I was asked this question in the context of my consultancy, but the more I have thought about it, the more I have come to realise how apt it is for our sector. Especially now, as the dust of lockdown settles and the reality of the impact of Covid-19 begins to sink in.
So, what does it mean? Perhaps we could substitute a word with similar meaning – responsibility.
To me, it means owning our actions … and sometimes owning up to our inaction. For too many years, the non-profit sector in South Africa was not really held accountable, particularly when it came to accounting for the investments made in the societal change they promised.
This was perpetuated throughout the dark years of apartheid. Such was the empathy for the plight of South Africans of colour that funding flowed into organisations fighting the nationalist government on many fronts. From literally fighting the armed forces of the country to supporting the health, education and even nutrition of the many people confined to townships and informal settlements under this repressive regime.
Post-1994, there was an air of optimism – Madiba Magic had averted a civil war, and the goodwill generated for his rainbow nation from the international community was unprecedented. Along with the financial support. There was no need to be too concerned about accounting for one’s actions, there were so many pots of money available that if an organisation fell out with a donor, they simply moved on to the next one.
Non-profit organisations have proliferated – today, there are almost 230,000 on the government’s NPO registry. Far too many for a country of our size. But it couldn’t last. From the late 1990s, the storm clouds gathered around the rainbow nation and other global priorities beckoned. Tsunamis. Earthquakes. Floods. Droughts. Wars. The refugee crisis.
It has become more and more of a competition to catch the attention of a donor for long enough to convince them of the change your organisation claims to bring about. But nobody addressed the elephant in the room – what did you do with the money we gave you before?
And right now, I need to stop and share a caveat – this is a generalisation. There are some South African organisations that are flourishing and one of the reasons that they are is that they are accountable to all of their constituencies.
But more about that later. Back to the problem at hand. Too many non-profits. Not enough money. International pressure to support different causes. No longer sexy. The problems abound.
And the biggest challenge we have ever faced – COVID-19.
Coronavirus is cutting a swathe through the global population but its impact on the non-profit sector is going to be even worse. Organisations are going to close because while the need continues to grow, there is simply not enough funding to go ‘round.

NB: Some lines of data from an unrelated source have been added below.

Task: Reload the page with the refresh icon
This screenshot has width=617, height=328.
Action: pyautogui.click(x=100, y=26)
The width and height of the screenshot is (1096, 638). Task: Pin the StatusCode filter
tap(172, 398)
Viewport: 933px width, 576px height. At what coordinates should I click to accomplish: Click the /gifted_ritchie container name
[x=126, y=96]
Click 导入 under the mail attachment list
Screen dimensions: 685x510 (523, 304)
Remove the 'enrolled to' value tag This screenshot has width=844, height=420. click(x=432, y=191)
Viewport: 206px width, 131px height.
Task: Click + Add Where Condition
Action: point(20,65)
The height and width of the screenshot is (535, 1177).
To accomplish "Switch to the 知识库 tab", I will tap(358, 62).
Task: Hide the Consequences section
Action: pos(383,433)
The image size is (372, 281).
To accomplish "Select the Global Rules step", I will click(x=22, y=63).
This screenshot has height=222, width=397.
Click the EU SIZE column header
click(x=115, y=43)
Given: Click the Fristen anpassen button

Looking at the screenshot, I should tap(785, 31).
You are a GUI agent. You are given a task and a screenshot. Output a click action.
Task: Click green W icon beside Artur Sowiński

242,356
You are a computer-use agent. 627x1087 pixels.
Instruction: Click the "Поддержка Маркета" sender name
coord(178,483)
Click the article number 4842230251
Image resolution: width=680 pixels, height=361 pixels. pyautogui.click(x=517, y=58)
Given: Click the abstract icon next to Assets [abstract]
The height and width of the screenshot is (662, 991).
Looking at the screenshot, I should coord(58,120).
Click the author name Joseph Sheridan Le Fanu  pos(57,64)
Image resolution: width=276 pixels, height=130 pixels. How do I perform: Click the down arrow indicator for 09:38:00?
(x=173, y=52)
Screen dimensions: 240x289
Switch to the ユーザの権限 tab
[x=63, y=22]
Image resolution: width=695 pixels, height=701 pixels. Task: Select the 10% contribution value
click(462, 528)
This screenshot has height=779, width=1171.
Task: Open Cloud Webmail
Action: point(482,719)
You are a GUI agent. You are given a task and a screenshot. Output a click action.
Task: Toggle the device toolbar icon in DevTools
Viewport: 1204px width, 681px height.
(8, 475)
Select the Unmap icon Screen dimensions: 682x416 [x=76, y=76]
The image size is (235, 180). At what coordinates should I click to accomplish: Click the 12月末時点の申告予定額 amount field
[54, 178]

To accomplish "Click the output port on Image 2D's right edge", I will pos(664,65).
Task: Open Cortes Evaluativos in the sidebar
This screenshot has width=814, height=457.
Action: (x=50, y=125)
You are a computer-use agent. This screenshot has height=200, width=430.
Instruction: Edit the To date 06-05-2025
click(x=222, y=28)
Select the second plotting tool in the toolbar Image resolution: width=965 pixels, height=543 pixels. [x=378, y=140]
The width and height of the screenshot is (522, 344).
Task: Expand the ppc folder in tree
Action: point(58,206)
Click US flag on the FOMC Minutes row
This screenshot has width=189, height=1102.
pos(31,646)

So, who will the survivors be? It’s simple – the organisations to weather this storm are accountable. Donors, beneficiaries, governing boards … they are all educated through a clearly articulated communication strategy that shares the big goal and identifies the steps to be taken towards it. Then they disseminate their progress towards that goal. Clearly, simply, cleverly … and with integrity. Integrity is a critical element of accountability – you know, doing the right thing, even when nobody is looking.
But the bottom line is that we all need to be accountable to our constituencies. Create honest, open lines of communication. Admit when we are wrong. Celebrate when things work out. But take responsibility for your actions and those of your organisation. It’s the right thing to do.
It is not only what we do, but also what we do not do, for which we are accountable.